She Stoops to Conquer
Old Labs, Newnham College, 7.30pm, until Thu 29 Nov
Although first performed in 1773, the timeless nature of Oliver Goldsmith’s most renowned play ensures that it is still widely enacted today. Though at times emotive, the play is undoubtedly distinguished by the farcical nature of its plot and characters. This particular adaptation, directed by Hannah Quinn, successfully manages both to capture the emotional shifts in the characters and to alleviate them through comedy.
Despite the relatively tiny space in which it is performed, the play rarely feels inadequate. Most of the actors manage to capture the emotional mindset of their characters, and the vibrancy of their performances enlivens the production. Admittedly, many of them stumble upon their lines on several occasions. While this is indicative of a work which is far from polished, however, it reflects the rawness of the acting, which feels refreshingly natural. Connie Chapman’s blustery expressivity in her role as Constance Neville is a prime example of this. Tom Jones also thrives as Tony Lumpkin, Mrs Hardcastle’s son, combining self-confidence with the mischief and teen-like stroppiness.
However, the standout performance is undoubtedly that of Aydan Greatrick as Charles Marlow. It is perhaps its consistency which is most remarkable. None of Marlow’s dramatic nature is lost in the shift between playing the exuberant man who flirts with lower-class women and the shy, repressed one that stutters and stumbles over his words in the company of upper-class ladies. The latter’s presence in his initial meeting with Miss Hardcastle is particularly amusing, never seeming forced or implausible. Though the feeling with which he speaks could ordinarily be considered to border on, in the words of Mr Hardcastle, ‘overacting, young gentleman’, its occasional straying into the realm of the excessive at the height of the action instead serves as a necessary reminder to the audience of the play’s innate farcicality.
Some of the other performances are not quite so constantly compelling. Gareth Mattey is initially unconvincing as Mr Hardcastle, possessing a touch too much sliminess and not enough credible emotion in the first few scenes in which he appears. He does, however, markedly improve throughout the play, and by the end Mr Hardcastle’s maturity and dry wit of the character come marvellously to the fore. Kayla Marks similarly takes time to settle into her role as Hastings, though this is perhaps understandable given the added challenge of portraying a male character. She does overcome these inhibitions, though, the emotional outburst upon discovering that her plans to elope with Constance Neville may have been thwarted displaying an emotive power which then turns comedic.

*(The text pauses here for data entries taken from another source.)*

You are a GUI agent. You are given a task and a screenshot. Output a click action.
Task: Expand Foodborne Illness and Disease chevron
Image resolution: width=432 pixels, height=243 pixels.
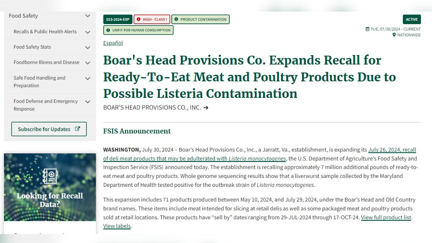point(87,63)
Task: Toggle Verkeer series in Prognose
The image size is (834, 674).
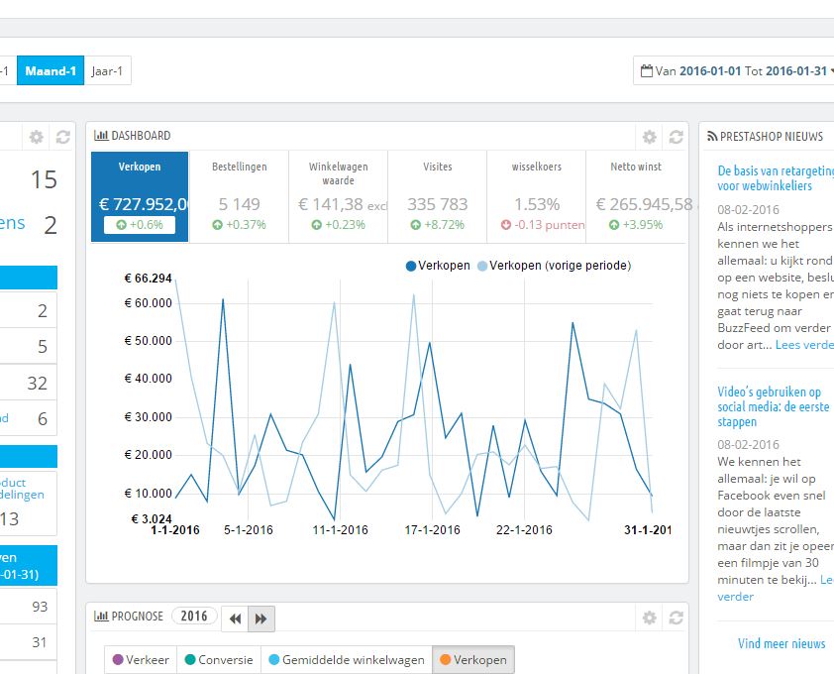Action: click(141, 659)
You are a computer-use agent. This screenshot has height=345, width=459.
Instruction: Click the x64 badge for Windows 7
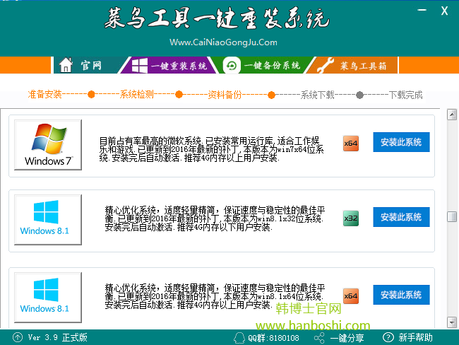tap(351, 143)
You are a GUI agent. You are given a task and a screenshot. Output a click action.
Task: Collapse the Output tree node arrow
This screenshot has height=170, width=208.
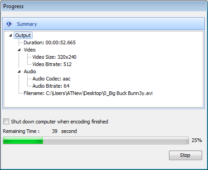coord(10,36)
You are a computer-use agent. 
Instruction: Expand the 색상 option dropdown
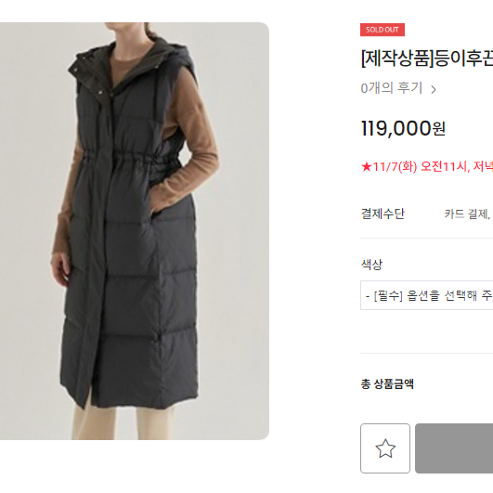pos(427,295)
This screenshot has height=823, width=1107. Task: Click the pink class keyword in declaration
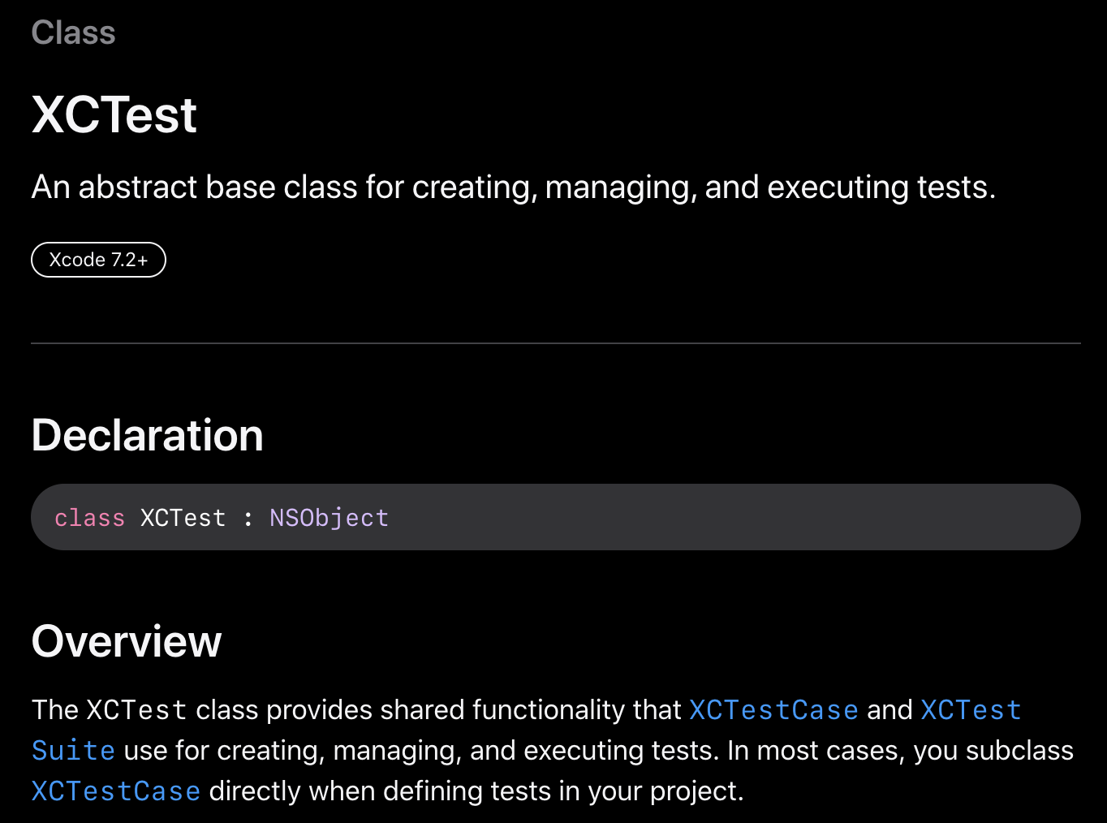pos(89,518)
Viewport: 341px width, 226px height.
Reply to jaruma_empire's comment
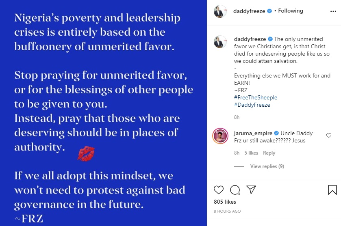(269, 153)
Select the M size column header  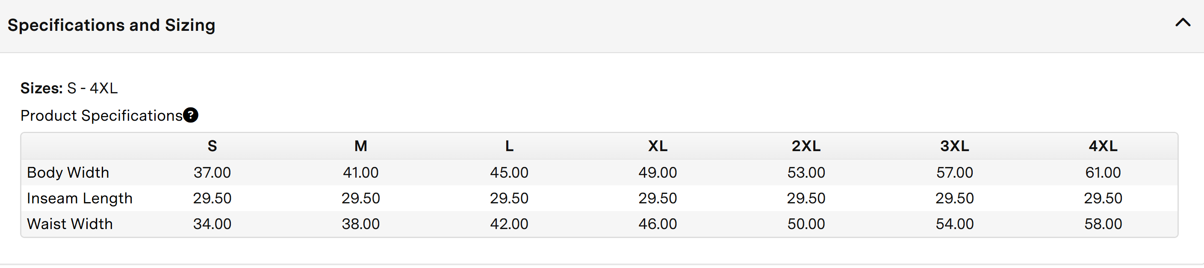[360, 146]
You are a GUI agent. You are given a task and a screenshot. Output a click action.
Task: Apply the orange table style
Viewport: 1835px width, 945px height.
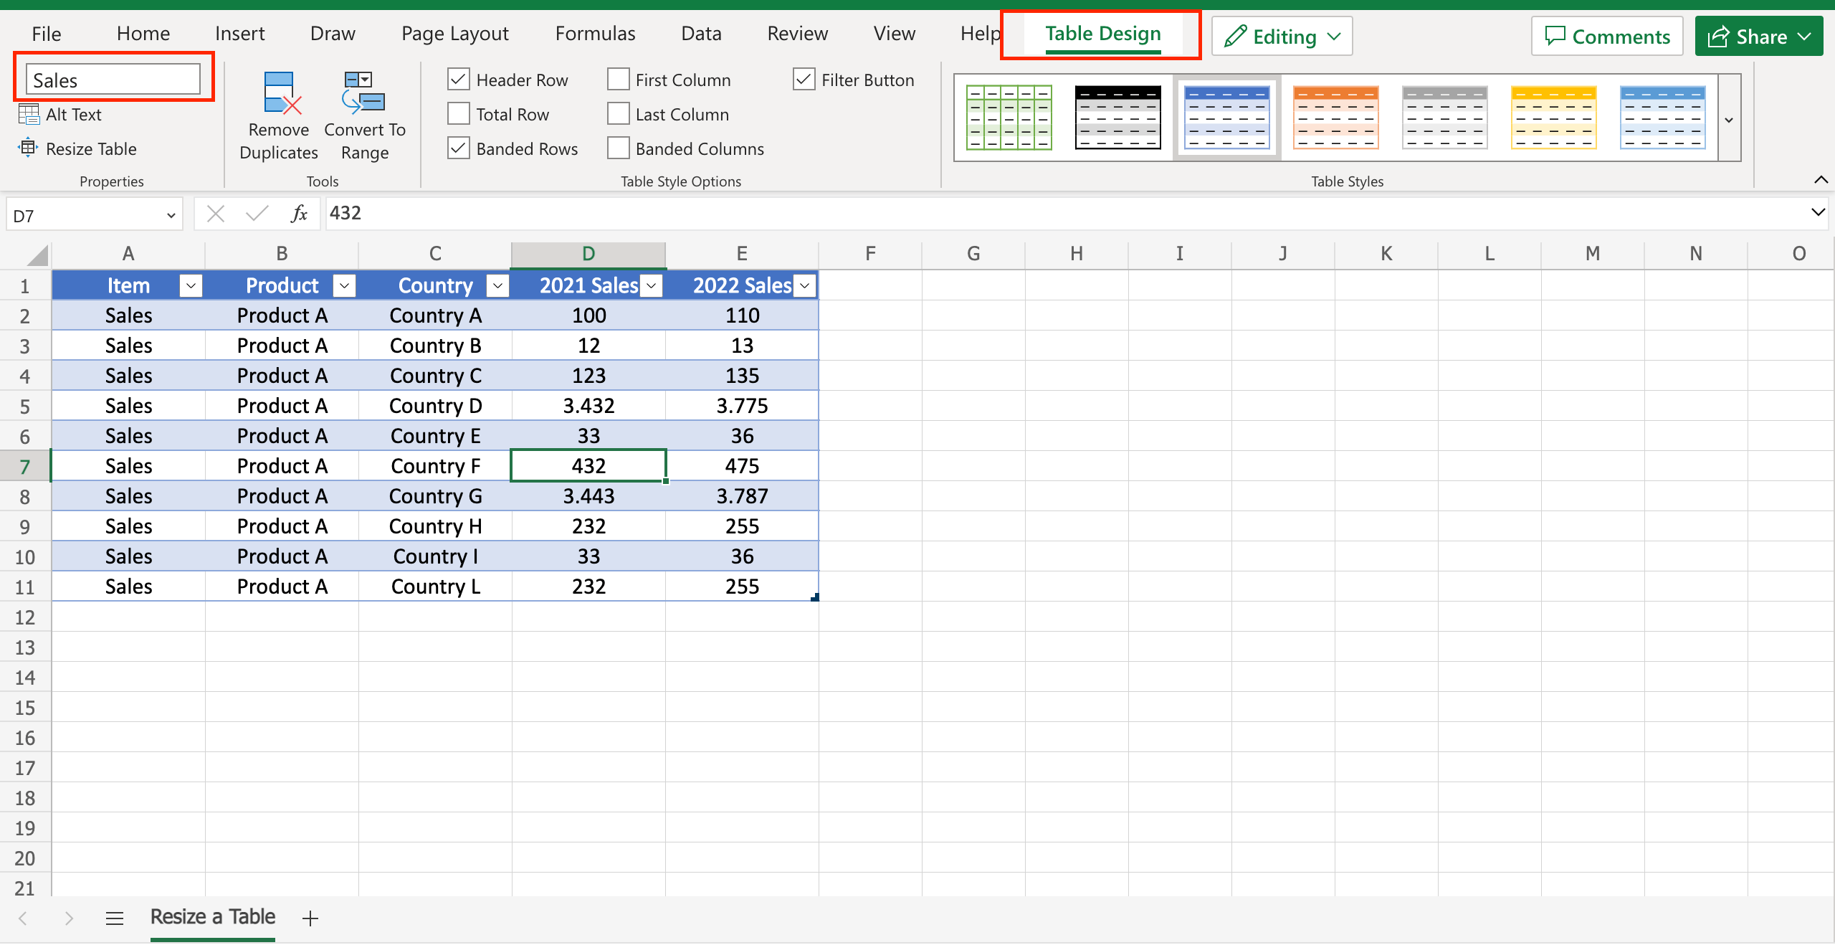(1335, 118)
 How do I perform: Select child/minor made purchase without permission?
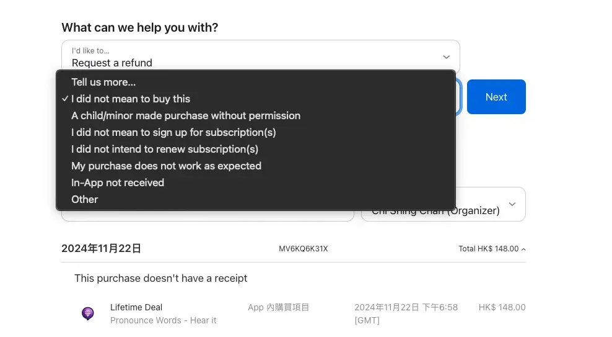[x=186, y=115]
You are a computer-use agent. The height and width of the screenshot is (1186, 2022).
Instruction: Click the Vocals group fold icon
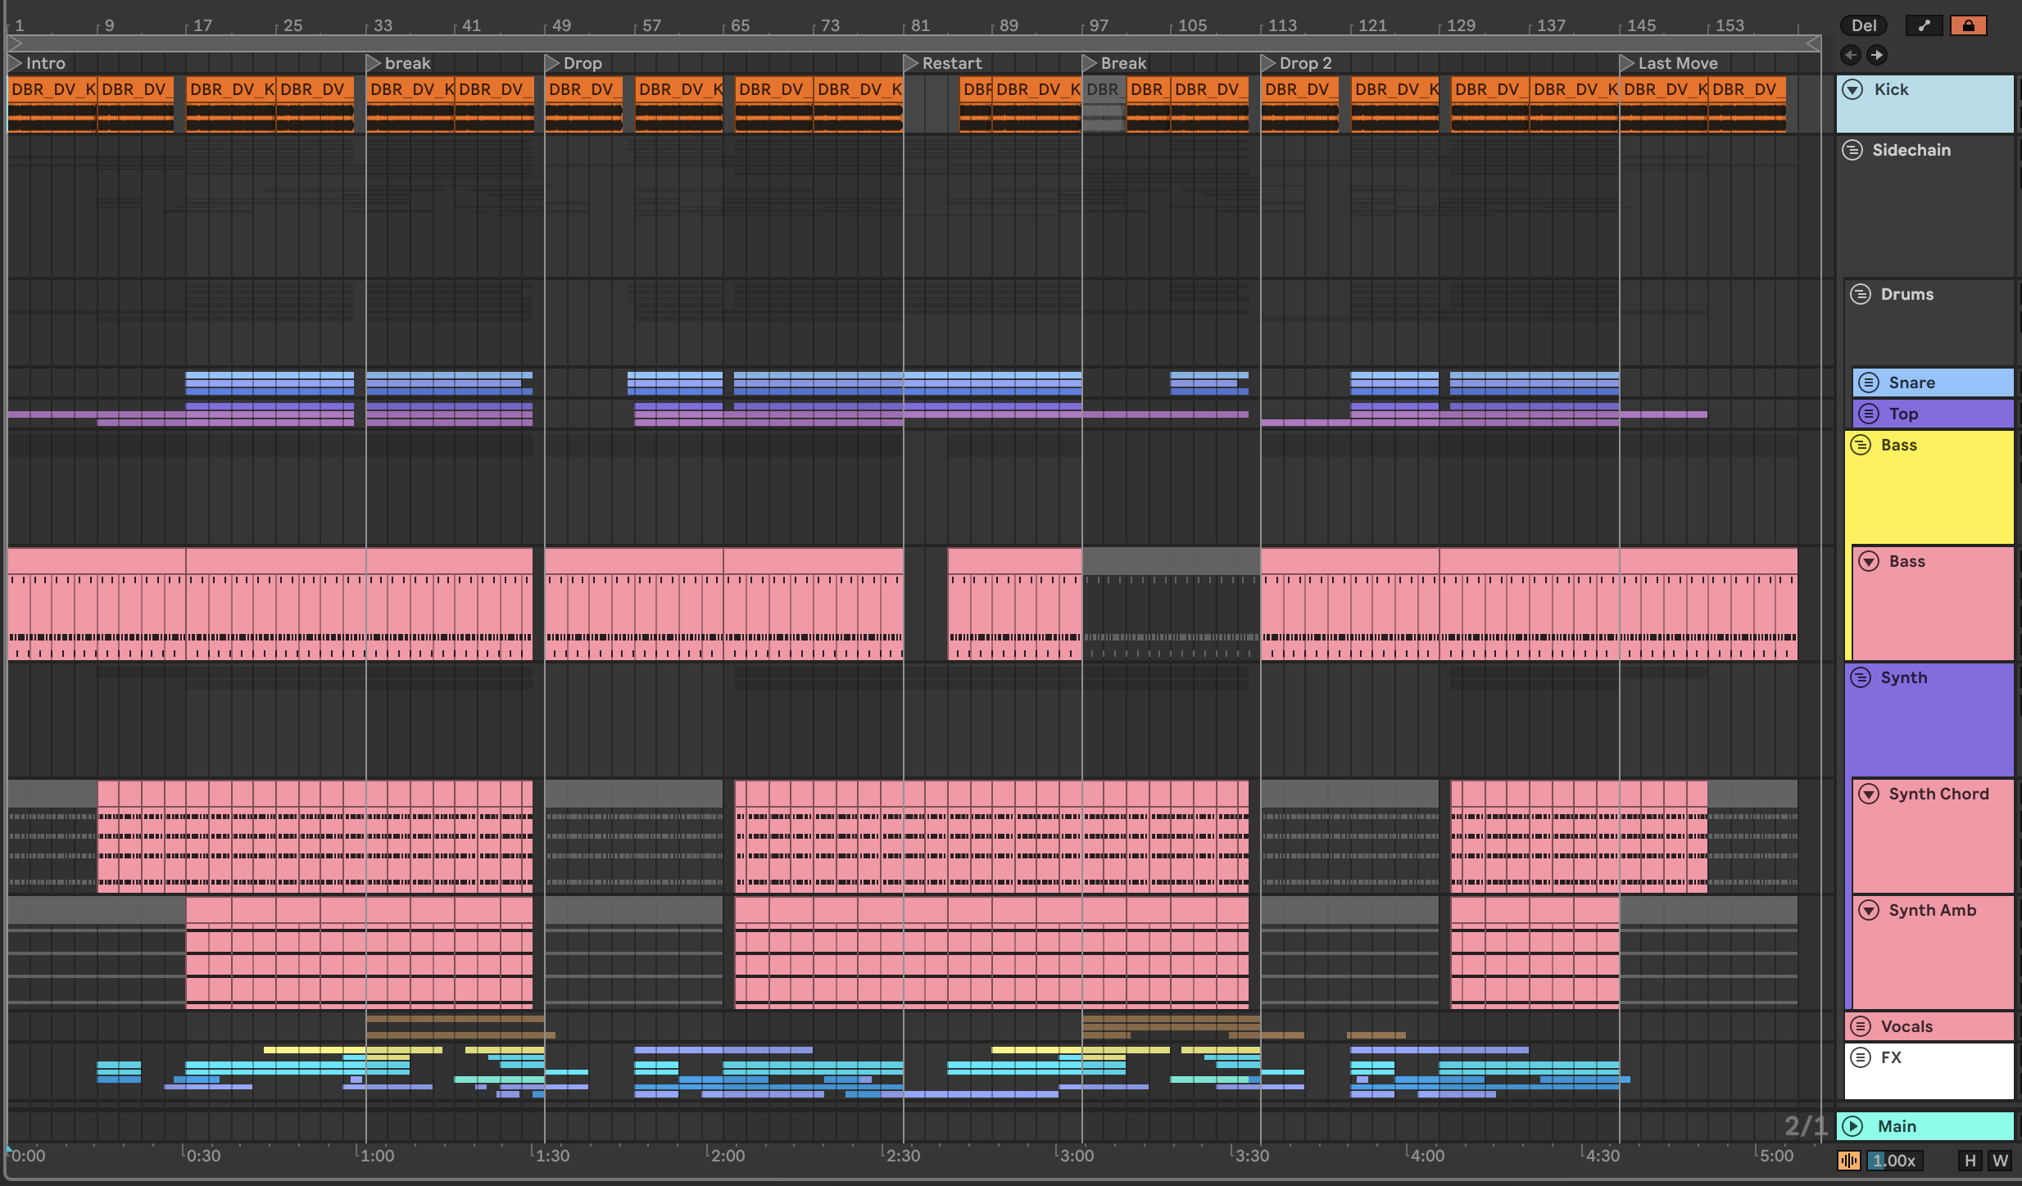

The decision to portray Hastings through a female actor is not the only intriguing directorial decision evident in the production. The sparseness and simplicity of the area serving as stage, which varies little across the play, is perhaps suggestive of a lack of focus on setting. More pertinently, though, it reflects a performance whose primary concern lies in the powerful and clear conveyance of language and its inner feeling rather than in its embellishment.
Ultimately, however, it is Greatrick’s outstanding, more complex performance as Marlow which carries the play. It is only the comparative lack of depth elsewhere that makes this a very promising, rather than truly great production.